In “Gilead vs. the Self”, I use Kant's conception of our groundedness and development into rational autonomy to consider the ways oppression, here imagined in an extreme authoritarian form, may succeed in attacking the integrity of the self. The Handmaid's Tale shows Gilead's systemic attack on self-respect to occur through deploying two temporalities of oppressive force: oppression as a quick onslaught that radically remakes the ordinary and is achieved through the manipulation of fear, and oppression as a slow grind that consists in having to live with the new ordinary and is achieved through the manipulation of shame. Although Gilead uses our rational dependency on others as a weapon, the self can find the strength to try to resist such attacks through the imaginative invocation of another, loved individual, morally better and stronger than the agent understands herself to be.

 

“Aristotle on the Pleasure of Courage”, Polis: The Journal for Ancient Greek and Roman Political Thought, June 2019, Vol. 36, Issue 2, pp. 289-312. 

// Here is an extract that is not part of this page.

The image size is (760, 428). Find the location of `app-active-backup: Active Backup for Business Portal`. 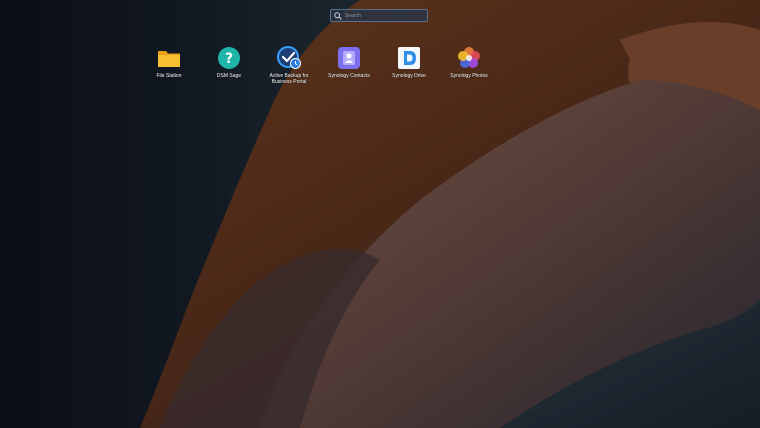

app-active-backup: Active Backup for Business Portal is located at coordinates (289, 65).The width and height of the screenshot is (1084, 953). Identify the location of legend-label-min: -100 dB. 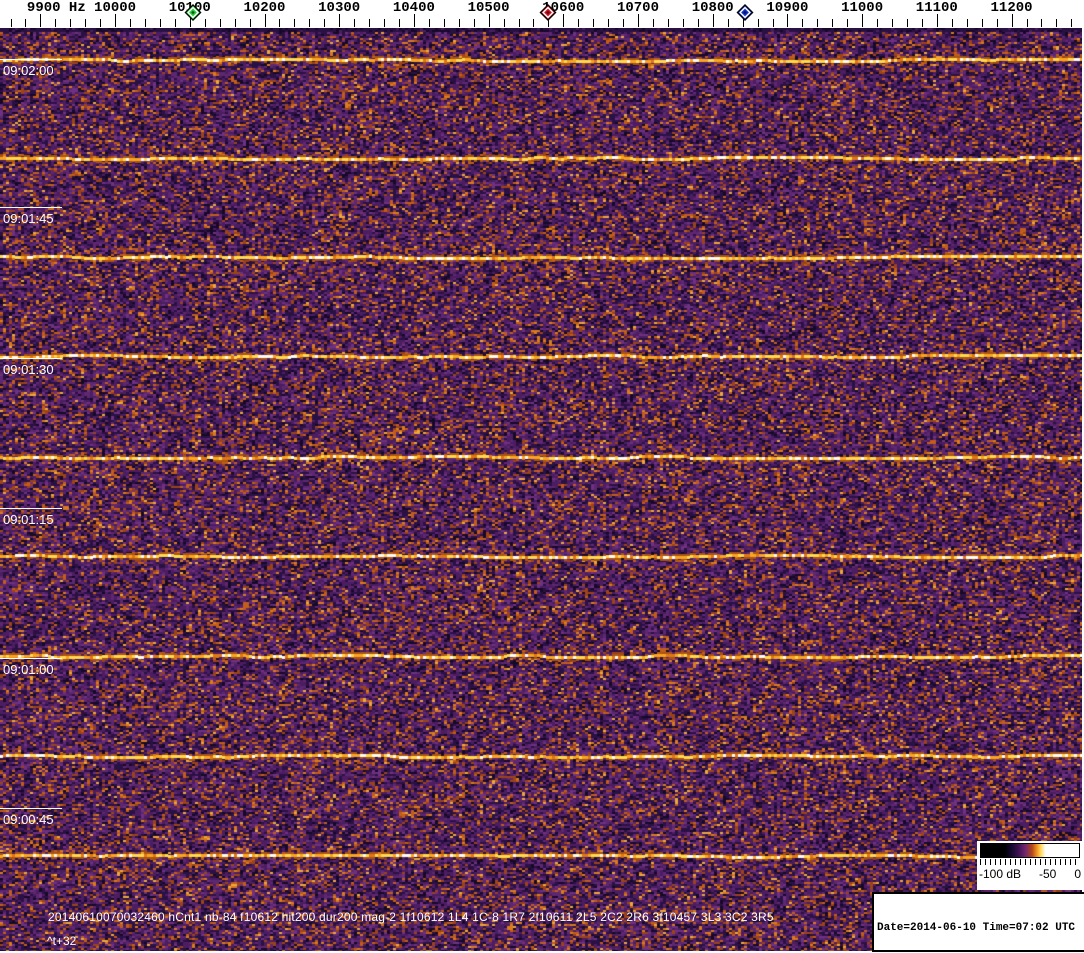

Aristotle repeatedly qualifies the pleasure of courageous actions relative to other kinds of virtuous actions. This article argues that the pleasure of courageous actions is qualified because virtuous activity and its pleasure is dependent upon external conditions, and the external conditions of courageous actions are particularly constraining. The article shows that Curzer’s explanation of the qualified pleasure of courageous actions by the presence of pain violates Aristotle’s commitment to virtuous actions as being pleasant by their nature.

 

“Kant as Ethical Naturalist: First and Second Natures in Kant's Ethics”, Philosophical Inquiries, special issue on The Virtues and Practical Reason, Vol. 7, No. 2., pp. 111-130.

I argue that Kant's use, in the critical ethical writings, of our nature as autonomous, rational beings (if imperfectly so) to argue against the normative authority of human nature shows Kant's ethical system to instantiate its own distinctive version of ethical naturalism. The formal structure of Kant's argument fits within ethical naturalism: our nature is what explains how we get onto and are bound by ethical norms. What changes is that Kant rejects the authority of human nature to generate these moral norms by arguing that only rational nature as free and autonomous could sanction this sort of normative grip. In order to show the viability of reading Kant as an ethical naturalist, I address two problems: 1) how to specify a Kantian first nature that is not too human, nor too formal and so empty; 2) how to specify a Kantian second nature as some settled disposition towards willing morally good actions and yet compatible with reason's autonomy.

 

“Blowing Off Steam: Freud, Smut, and Samantha Bee's Political Comedy”, in Ethics and Comedy, ed. Steven A. Benko, McFarland. (forthcoming)

In “Blowing Off Steam: Freud, Smut, and Samantha Bee's Political Comedy”, I use Freud's description of how political, purposeful jokes work in ways analogous to smut. I then use this theoretical framework to examine how Full Frontal as feminist comedy reconstitutes Freud's gendered triadic structure of joking. For Freud, jokes are like smut in that they allow for the liberation of sexual and hostile impulses through the playful exchange between the joke teller and the joke listener (typically men) and against the object of the joke (a woman or man one desires/wants to belittle). Bee uses an aggressive, sexually explicit, hostile comedic voice to draw attention to hostility towards women in our political moment and to produce comedic pleasure. This paper offers a more sympathetic account of Freud's theory of the comic, while also considering the power and limitations of comedy to advance political ends and not merely conserve the status quo.